I originally thought, on first formulating this problem, that it had to do with double-counting the utilons gained by your variable numbers of green friends, and the probability of being one of your green friends.
However, the problem also works if we care about paperclips. No selfishness, no altruism, just paperclips.
Let the dilemma be, "I will ask all people who wake up in green rooms if they are willing to take the bet 'Create 1 paperclip if the logical coinflip came up heads, destroy 3 paperclips if the logical coinflip came up tails'. (Should they disagree on their answers, I will destroy 5 paperclips.)" Then a paperclip maximizer, before the experiment, wants the paperclip maximizers who wake up in green rooms to refuse the bet. But a conscious paperclip maximizer who updates on anthropic evidence, who wakes up in a green room, will want to take the bet, with expected utility ((90% * +1 paperclip) + (10% * -3 paperclips)) = +0.6 paperclips.

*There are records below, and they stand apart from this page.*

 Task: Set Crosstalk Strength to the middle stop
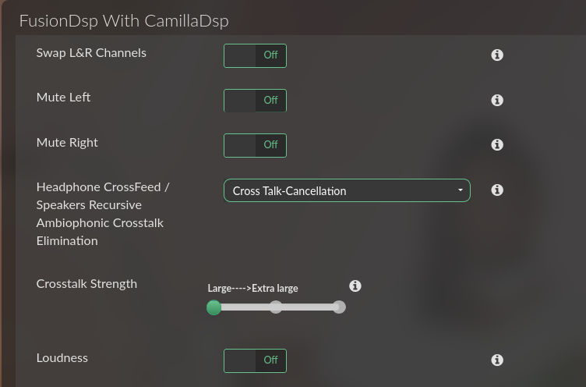tap(276, 307)
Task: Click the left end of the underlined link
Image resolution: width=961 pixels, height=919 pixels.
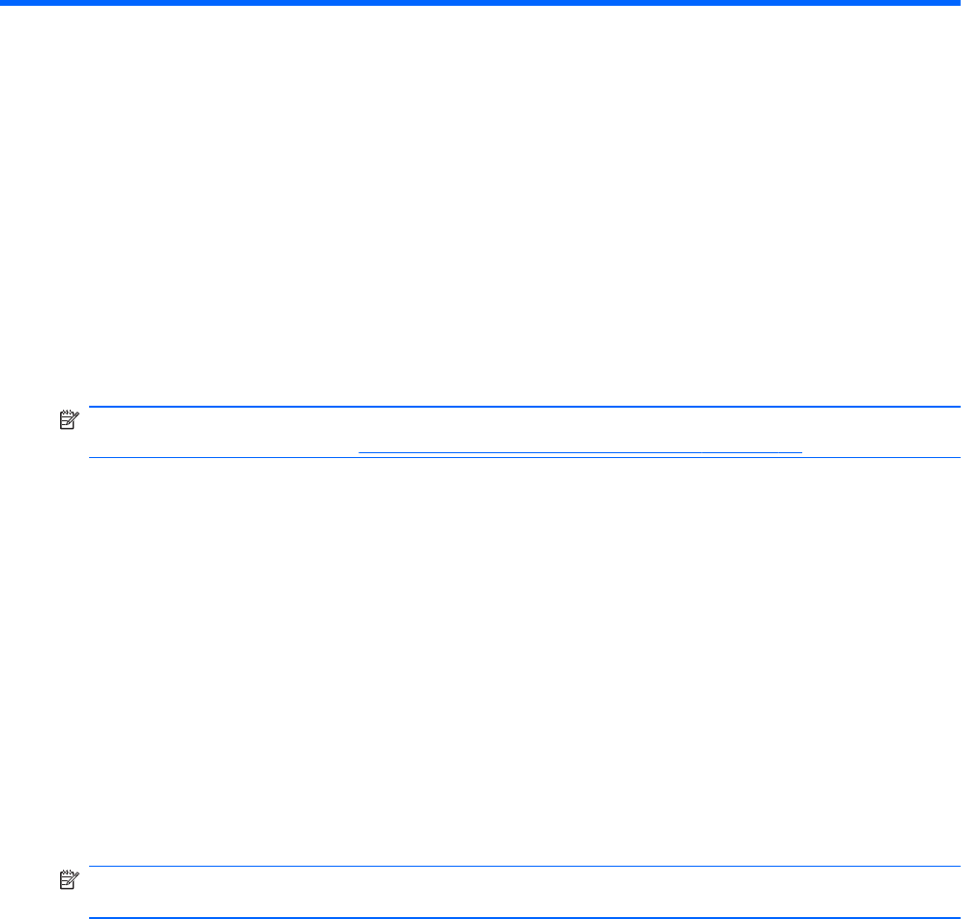Action: click(x=362, y=452)
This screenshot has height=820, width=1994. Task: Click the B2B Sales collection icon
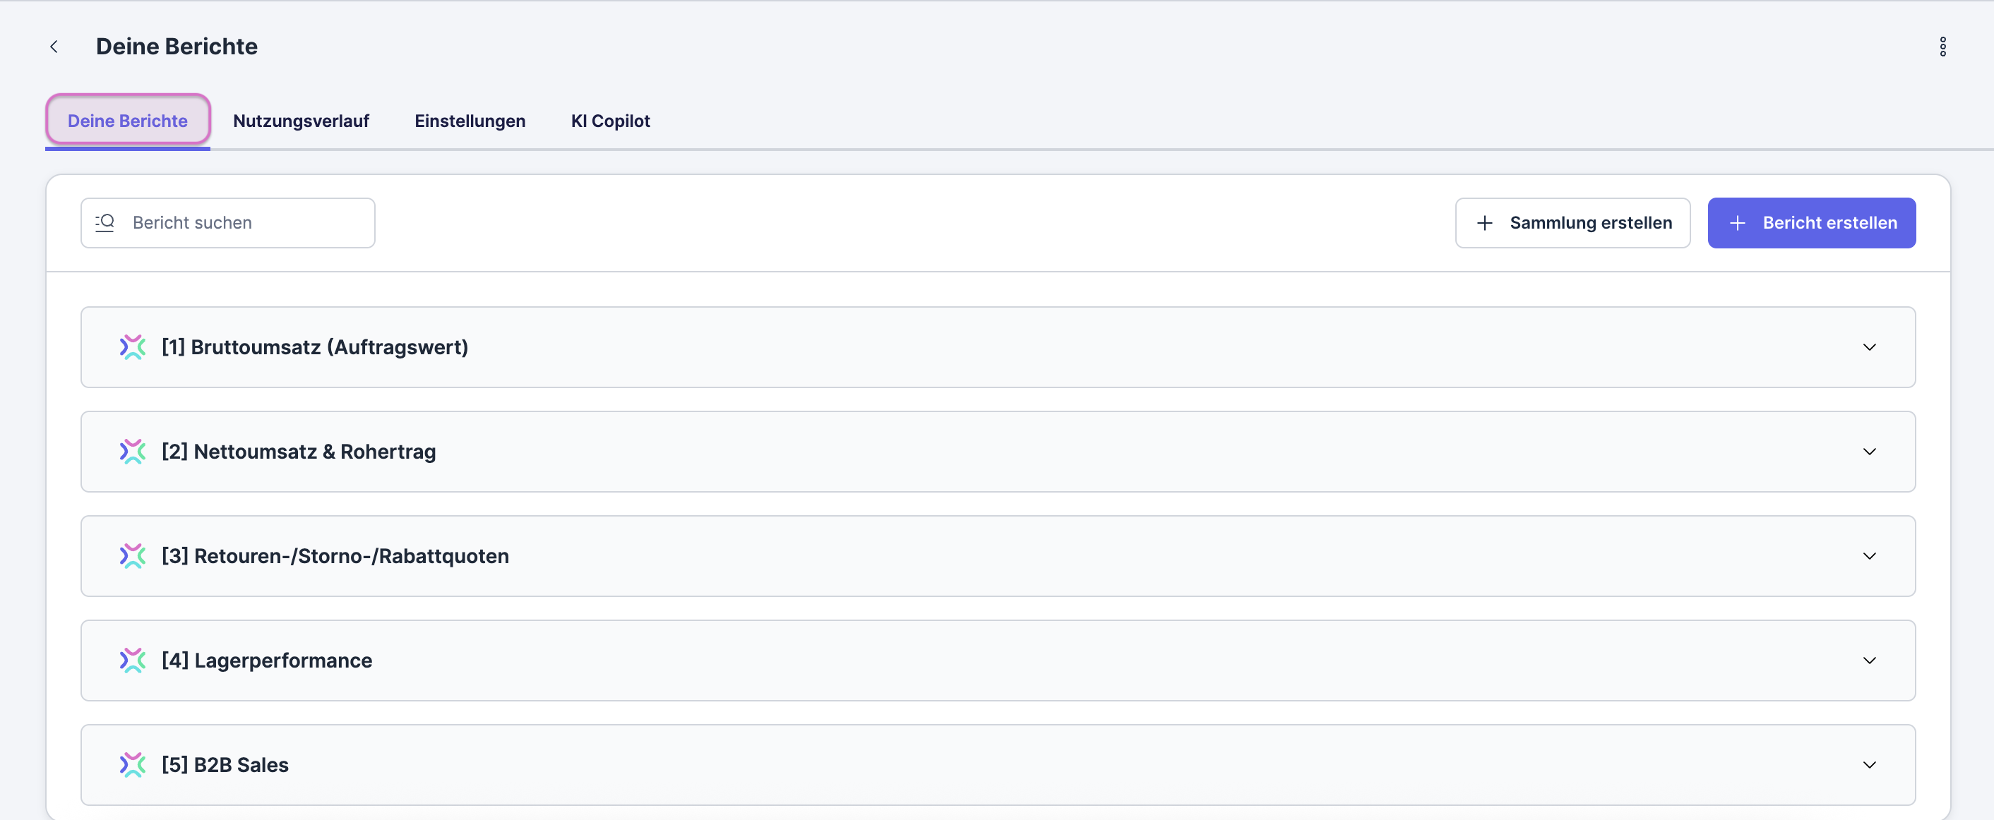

This argues that, in general, decision systems - whether they start out selfish, or start out caring about paperclips - will not want their future versions to update on anthropic "evidence".
Well, that's not too disturbing, is it? I mean, the whole anthropic thing seemed very confused to begin with - full of notions about "consciousness" and "reality" and "identity" and "reference classes" and other poorly defined terms. Just throw out anthropic reasoning, and you won't have to bother.
When I explained this problem to Marcello, he said, "Well, we don't want to build conscious AIs, so of course we don't want them to use anthropic reasoning", which is a fascinating sort of reply. And I responded, "But when you have a problem this confusing, and you find yourself wanting to build an AI that just doesn't use anthropic reasoning to begin with, maybe that implies that the correct resolution involves us not using anthropic reasoning either."
So we can just throw out anthropic reasoning, and relax, and conclude that we are Boltzmann brains. QED.
In general, I find the sort of argument given here - that a certain type of decision system is not reflectively consistent - to be pretty damned compelling. But I also find the Boltzmann conclusion to be, ahem, more than ordinarily unpalatable.
In personal conversation, Nick Bostrom suggested that a division-of-responsibility principle might cancel out the anthropic update - i.e., the paperclip maximizer would have to reason, "If the logical coin came up heads then I am 1/18th responsible for adding +1 paperclip, if the logical coin came up tails then I am 1/2 responsible for destroying 3 paperclips." I confess that my initial reaction to this suggestion was "Ewwww", but I'm not exactly comfortable concluding I'm a Boltzmann brain, either.
EDIT: On further reflection, I also wouldn't want to build an AI that concluded it was a Boltzmann brain! Is there a form of inference which rejects this conclusion without relying on any reasoning about subjectivity?
EDIT2: Psy-Kosh has converted this into a non-anthropic problem!